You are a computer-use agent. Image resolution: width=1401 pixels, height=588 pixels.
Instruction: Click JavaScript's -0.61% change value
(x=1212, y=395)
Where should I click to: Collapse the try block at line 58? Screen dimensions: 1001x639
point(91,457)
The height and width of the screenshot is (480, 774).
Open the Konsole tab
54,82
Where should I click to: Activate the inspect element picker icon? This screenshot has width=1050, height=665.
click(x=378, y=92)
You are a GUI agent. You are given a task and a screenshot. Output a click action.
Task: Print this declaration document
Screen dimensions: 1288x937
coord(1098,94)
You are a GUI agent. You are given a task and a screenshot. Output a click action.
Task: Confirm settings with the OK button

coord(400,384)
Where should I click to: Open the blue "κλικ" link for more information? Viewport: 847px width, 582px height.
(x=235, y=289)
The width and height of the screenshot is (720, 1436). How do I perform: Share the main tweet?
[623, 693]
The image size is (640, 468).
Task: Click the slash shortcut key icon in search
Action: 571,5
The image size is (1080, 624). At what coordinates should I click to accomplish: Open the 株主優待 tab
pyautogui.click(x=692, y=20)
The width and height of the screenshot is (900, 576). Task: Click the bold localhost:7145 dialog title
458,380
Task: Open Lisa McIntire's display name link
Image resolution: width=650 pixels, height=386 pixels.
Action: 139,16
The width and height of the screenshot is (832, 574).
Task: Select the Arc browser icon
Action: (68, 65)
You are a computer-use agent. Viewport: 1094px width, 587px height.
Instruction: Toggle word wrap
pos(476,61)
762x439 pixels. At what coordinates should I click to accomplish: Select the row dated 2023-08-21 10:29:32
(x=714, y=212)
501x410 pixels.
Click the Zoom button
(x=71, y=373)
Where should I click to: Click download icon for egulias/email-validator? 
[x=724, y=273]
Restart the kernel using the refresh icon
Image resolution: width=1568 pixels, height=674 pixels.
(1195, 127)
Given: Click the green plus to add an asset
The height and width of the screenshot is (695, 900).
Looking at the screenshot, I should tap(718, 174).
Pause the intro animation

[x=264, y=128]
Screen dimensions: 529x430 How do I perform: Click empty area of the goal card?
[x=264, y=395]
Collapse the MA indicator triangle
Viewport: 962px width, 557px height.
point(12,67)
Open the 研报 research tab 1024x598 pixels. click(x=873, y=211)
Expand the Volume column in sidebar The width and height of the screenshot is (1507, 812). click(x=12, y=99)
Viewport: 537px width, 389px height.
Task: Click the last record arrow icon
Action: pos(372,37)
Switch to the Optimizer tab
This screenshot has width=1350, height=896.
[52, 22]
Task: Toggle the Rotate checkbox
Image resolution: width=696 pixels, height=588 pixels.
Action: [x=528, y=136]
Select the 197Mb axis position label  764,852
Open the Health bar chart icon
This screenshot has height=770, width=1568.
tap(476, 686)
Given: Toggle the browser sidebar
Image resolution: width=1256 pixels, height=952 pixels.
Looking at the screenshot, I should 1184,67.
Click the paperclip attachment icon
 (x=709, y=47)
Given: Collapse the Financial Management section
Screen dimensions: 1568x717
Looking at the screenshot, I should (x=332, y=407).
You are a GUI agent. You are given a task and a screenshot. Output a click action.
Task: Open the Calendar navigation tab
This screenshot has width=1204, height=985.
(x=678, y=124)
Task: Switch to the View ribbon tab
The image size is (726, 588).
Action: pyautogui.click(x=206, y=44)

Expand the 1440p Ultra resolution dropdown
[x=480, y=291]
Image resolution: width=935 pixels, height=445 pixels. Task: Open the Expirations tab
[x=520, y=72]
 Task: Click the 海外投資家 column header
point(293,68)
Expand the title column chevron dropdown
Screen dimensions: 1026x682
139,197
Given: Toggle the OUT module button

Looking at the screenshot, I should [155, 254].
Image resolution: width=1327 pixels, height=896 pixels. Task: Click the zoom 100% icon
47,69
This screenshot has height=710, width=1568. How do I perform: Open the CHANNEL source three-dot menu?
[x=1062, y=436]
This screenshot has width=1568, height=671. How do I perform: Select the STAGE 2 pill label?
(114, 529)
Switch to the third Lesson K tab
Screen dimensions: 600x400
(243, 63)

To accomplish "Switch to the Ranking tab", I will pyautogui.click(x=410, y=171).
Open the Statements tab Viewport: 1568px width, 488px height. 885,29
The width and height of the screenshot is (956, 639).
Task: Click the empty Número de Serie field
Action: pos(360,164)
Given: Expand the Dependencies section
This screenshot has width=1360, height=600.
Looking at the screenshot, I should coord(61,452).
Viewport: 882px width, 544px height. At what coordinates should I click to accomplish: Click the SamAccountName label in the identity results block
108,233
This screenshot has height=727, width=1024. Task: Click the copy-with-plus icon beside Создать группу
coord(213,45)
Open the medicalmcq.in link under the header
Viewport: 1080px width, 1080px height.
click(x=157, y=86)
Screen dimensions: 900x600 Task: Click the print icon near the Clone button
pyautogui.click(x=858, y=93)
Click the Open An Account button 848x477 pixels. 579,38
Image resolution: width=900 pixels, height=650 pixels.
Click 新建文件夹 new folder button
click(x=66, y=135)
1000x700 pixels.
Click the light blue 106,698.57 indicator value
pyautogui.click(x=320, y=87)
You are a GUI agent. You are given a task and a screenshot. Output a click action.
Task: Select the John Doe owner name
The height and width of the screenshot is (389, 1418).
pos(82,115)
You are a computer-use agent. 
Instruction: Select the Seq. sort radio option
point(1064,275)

===

▶ [EXERCISE OBJECTIVE] Which lines above include the string "computer"? Show them.

▶ [OUTPUT FOR THIS TASK]
You are a computer-use agent. Image resolution: width=1401 pixels, height=588 pixels.
You are a computer-use agent. Viewport: 1094px width, 587px height.
You are a computer-use agent. 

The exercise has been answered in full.